The idea that there is a better way of dealing with old buildings than simply knocking them down has long been recognised - and acted upon - in big cities around the world. Sadly, it has been slow to surface in Hong Kong.
Now, at last, there are signs that this position is changing. A new approach is being taken that favours renovation, rather than demolition. It is an approach that promises to transform - and improve - our urban environment.
The first sign of a shift in policy came in May when the Urban Renewal Authority announced a $210 million scheme to offer interest-free loans and subsidies to help owners of old buildings repair and 'rehabilitate' their homes.
This was followed yesterday by the news that seven banks are prepared to offer much more attractive mortgage services to owners of these buildings than has previously been the case.
It marks the end of the traditional reluctance of Hong Kong's banks to offer mortgages for properties that are more than 30 years old. One of the biggest obstacles to developing a vibrant market in older buildings has therefore been removed. It is an important development from which many positive consequences could flow.

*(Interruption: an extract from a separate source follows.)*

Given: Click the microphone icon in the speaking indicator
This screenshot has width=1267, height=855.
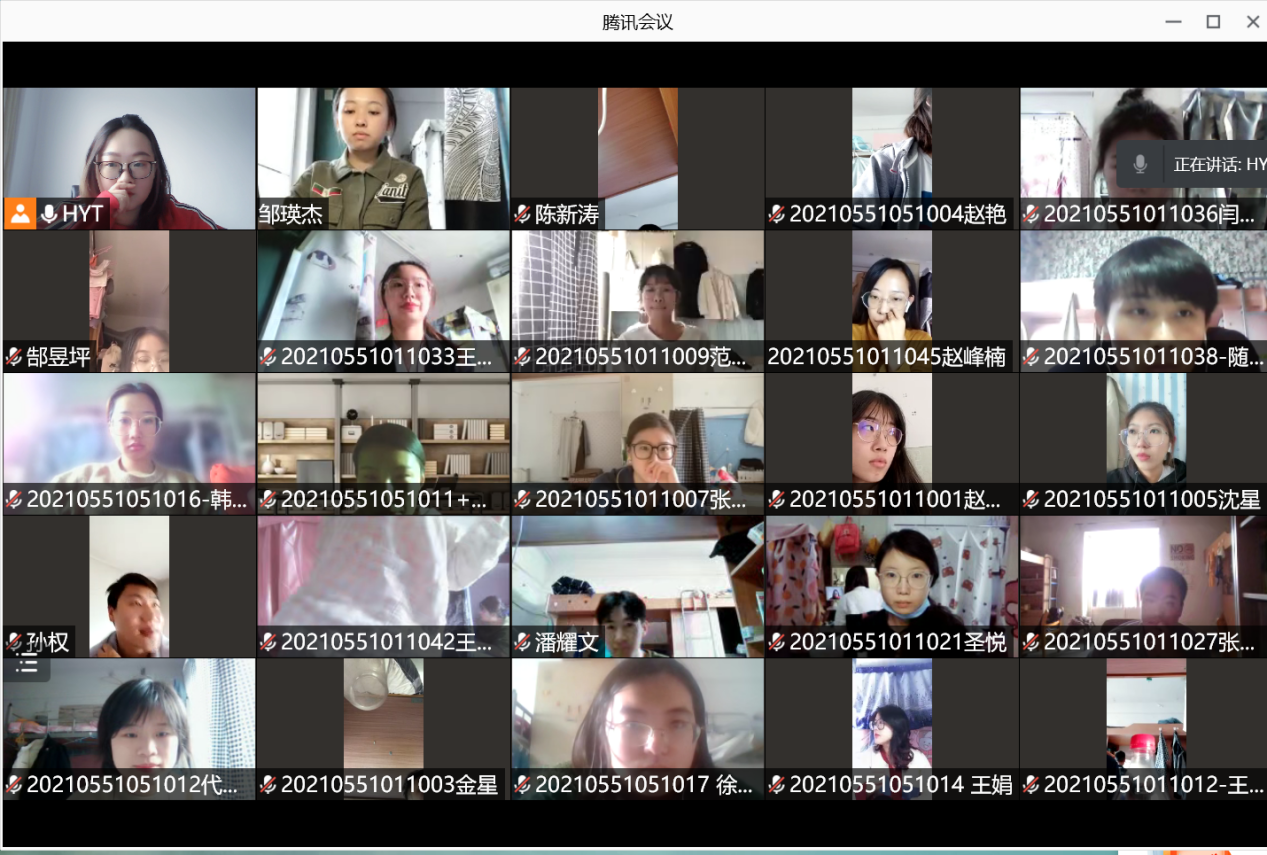Looking at the screenshot, I should 1140,164.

As the managing director of the URA, Billy Lam Chung-lun, points out, the granting of easier access to mortgages could bring to an end the vicious cycle that has led to so many buildings in our older neighbourhoods becoming dilapidated - and then demolished.
Owners have had little incentive to renovate their homes, or collectively to keep their buildings well maintained, because finding a buyer for them would always prove hard. Buyers would not only find mortgages hard to come by, they were usually granted on very unattractive terms. As a result, many felt it was better to let their properties fall into disrepair. That way, the URA might be forced to step in and knock them down. This would enable the owner to pocket compensation.
The new scheme will give owners a reason for maintaining and renovating their properties to a high standard - they will be able to sell them. If the idea catches on, a new secondary property market will be born. More important, however, is that it might just save many of our city's older districts from the bulldozer.
The participating banks are prepared to offer loans of up to 70 per cent of the value of the property. The repayment periods are to be extended and the interest rates improved. A survey conducted by the URA suggests many owners will be interested.
One potential drawback is the limited scope of the arrangements. Only properties renovated through the URA aid schemes - the ones launched in May - will qualify for the mortgages. This is because the banks see the scheme as a guarantee of quality. The aid schemes are expected to be extended to more than 32,000 units over the next five years. But this represents only a very small proportion of our city's old buildings.
Perhaps the URA could find a way of persuading banks to also grant mortgages in relation to suitable buildings outside the aid scheme. A system of quality accreditation might be the means by which this could be achieved.
The new mortgage arrangements are a modest beginning. But they are welcome evidence of a much-needed change in attitude.
If the arrangements are a success, more banks can be expected to get involved. In time, the renovation and sale of old buildings might just catch on.
We are already seeing greater public awareness of the need to preserve our physical heritage. This has been evident in the controversies over such fine architectural specimens as Kom Tong Hall and colourful old neighbourhoods such as Lee Tung Street - better known as Wedding Card Street - in Wan Chai.
The new mortgage arrangements can help ensure that our links with the past are preserved rather than removed.